====== Data ======

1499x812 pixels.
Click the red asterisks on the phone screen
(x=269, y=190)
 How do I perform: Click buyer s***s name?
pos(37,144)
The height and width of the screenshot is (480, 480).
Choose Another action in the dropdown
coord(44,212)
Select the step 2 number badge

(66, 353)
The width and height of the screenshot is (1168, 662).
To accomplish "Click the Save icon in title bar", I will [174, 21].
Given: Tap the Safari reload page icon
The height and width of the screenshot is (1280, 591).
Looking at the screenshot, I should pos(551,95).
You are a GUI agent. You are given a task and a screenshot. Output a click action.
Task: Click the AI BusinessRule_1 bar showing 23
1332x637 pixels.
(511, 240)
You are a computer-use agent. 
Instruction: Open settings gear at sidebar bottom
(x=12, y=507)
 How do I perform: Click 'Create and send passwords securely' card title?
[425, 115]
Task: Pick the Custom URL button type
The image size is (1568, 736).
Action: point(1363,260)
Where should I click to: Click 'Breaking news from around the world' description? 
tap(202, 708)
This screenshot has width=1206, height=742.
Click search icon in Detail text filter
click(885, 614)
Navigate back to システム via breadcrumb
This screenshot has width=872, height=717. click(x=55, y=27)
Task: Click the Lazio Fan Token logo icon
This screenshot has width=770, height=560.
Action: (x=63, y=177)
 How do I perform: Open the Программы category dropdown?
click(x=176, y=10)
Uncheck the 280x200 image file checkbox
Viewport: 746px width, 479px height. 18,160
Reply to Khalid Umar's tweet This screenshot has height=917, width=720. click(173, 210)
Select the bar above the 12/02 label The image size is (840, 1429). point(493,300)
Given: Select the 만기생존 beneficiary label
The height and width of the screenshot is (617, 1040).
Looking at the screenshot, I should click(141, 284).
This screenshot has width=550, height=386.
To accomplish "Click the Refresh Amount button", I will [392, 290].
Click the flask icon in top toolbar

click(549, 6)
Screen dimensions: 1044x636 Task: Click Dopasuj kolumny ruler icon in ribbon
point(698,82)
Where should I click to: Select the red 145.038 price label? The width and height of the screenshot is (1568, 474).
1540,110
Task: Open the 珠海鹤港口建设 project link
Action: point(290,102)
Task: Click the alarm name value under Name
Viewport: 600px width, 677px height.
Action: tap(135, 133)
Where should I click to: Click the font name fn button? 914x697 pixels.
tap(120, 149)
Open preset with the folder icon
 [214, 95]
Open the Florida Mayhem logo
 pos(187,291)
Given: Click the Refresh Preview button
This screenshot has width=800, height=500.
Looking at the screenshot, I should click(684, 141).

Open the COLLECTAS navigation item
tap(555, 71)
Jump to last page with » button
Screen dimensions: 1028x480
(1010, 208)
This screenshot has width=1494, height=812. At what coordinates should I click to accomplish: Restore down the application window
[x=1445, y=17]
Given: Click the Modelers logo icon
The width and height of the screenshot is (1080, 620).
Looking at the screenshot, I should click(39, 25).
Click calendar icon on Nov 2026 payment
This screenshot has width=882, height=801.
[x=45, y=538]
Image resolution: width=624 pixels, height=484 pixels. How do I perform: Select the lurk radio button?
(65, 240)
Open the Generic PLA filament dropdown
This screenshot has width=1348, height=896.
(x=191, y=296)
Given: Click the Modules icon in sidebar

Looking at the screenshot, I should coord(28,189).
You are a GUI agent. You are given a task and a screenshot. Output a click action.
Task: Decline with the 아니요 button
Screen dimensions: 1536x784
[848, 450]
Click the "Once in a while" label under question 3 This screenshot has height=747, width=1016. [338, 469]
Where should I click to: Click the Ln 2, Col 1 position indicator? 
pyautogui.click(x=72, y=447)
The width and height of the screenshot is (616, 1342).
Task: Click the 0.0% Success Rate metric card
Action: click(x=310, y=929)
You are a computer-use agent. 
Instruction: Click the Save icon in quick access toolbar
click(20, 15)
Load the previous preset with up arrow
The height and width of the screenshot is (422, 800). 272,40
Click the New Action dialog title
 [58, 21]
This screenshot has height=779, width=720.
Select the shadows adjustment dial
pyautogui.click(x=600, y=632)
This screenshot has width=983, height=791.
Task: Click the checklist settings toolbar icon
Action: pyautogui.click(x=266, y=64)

======

**Problem requirements:** Check which lines of the entries hold the word "under", then please give only how many there are.

**Answer to the exercise:** 2